As lendas dizem que aqueles que morreram estão ali.
Contudo, o Túnel Kiyotaki parece ter uma carga própria especialmente quando a sua construção. Ocorre que em termos de diâmetro, o túnel tem aproximadamente 444 metros de extensão. Isso não seria nada para um leigo ocidental, porém faz qualquer japonês palpitar quando escuta essa conjunção de números. Isso se deve ao fato de que o número 4 nas lendas do Japão não tem prestígio algum no Oriente, sendo cercado de simbologias negativas.

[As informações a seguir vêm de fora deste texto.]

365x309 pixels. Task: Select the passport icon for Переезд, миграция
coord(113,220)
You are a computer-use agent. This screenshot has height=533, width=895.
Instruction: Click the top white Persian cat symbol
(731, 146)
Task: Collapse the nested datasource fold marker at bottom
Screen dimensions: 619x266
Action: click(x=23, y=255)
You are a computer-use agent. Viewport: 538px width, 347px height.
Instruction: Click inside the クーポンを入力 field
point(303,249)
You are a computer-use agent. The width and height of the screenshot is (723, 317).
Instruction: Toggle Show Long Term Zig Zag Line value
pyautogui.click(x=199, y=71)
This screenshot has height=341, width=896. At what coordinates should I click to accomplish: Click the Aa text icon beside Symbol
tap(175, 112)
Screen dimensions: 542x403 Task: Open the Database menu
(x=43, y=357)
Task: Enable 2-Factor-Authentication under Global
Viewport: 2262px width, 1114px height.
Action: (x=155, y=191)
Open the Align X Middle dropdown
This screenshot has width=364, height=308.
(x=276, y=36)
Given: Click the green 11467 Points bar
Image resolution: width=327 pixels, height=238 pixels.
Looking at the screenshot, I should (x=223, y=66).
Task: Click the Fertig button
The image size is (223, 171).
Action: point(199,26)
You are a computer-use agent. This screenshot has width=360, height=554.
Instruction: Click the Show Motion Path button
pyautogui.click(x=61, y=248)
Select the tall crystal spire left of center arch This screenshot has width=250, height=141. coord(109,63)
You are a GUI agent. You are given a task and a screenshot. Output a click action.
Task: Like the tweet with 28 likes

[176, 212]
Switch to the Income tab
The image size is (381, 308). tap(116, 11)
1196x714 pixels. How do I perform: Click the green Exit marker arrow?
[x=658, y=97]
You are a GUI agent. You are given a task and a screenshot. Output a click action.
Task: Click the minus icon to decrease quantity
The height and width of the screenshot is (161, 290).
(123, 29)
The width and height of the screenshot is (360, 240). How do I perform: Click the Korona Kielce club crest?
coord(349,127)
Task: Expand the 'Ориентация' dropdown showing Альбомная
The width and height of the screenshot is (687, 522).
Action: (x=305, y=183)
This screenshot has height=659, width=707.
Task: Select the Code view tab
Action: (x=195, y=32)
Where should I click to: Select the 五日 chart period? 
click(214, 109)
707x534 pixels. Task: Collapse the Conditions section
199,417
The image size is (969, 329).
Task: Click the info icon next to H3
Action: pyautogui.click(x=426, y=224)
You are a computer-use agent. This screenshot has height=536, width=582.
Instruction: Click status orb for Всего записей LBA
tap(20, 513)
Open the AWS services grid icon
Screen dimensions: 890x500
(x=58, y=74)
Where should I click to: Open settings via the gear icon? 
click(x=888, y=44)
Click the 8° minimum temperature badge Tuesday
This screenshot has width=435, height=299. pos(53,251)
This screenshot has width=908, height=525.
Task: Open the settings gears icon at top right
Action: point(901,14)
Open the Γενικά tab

O fatídico número se lê como algo parecido como “shi”, que também pode ser usado para a palavra “morte”. Por este motivo, o povo japonês tem uma precedência em não curtir o número 4 e todos aqueles que o usam. Logo, um túnel de 444 metros de extensão é a repetição tríplice do mesmo número problemático.
Aliás, essa repetição por si só também é problemática, e não envolve somente o Japão. Coisas repetidas em número de três normalmente envolvem mágica ritualística ou aparecimento de criaturas das trevas. Não é incomum que rituais peçam que seja dito, falado ou praticado ações três vezes repetidas para que algo aconteça. No Ocidente, cortes e arranhões ou batidas em casas em som de três podem representar a aparição de figuras demoníacas também. Então, já está bastante óbvio que o Túnel Kiyotaki tem uma aura bastante especial de ser visitado, ainda mais que, assim como a Floresta de Aokigahara, é um ponto para aqueles que querem retirar a própria vida. Por isso tudo, o povo japonês se previne em passar pelo túnel especialmente no período da noite, já que acidentes parecem ser comuns naquela região nessa hora da noite.
Quem escolheu o exato número de 444 tinha outras intenções.
Outra superstição dentro do Túnel Kiyotaki é que sua sinalização muda, mesmo durante o dia e especialmente perto das festividades de agosto, período em que os japoneses acreditam que os espíritos saem do mundo dos mortos para visitar os vivos. Então, se acaso tenha o interesse de fazer um episódio de Caçadores de Fantasmas, o melhor momento para visitar o túnel é neste, em agosto. Claro que existem superstições e os mais céticos podem simplesmente duvidar de toda a história por trás da criação do Túnel Kiyotaki. Entretanto, como até mesmo o povo japonês tem receio em passar por aquele lugar, não seremos nós do Guariento Portal que vamos desacreditar todo um imaginário popular. Então, se passar por Kyoto, e tiver interesse em algo mais sobrenatural o Túnel Kiyotaki estará lá, te esperando em sua plena extensão de 444 metros.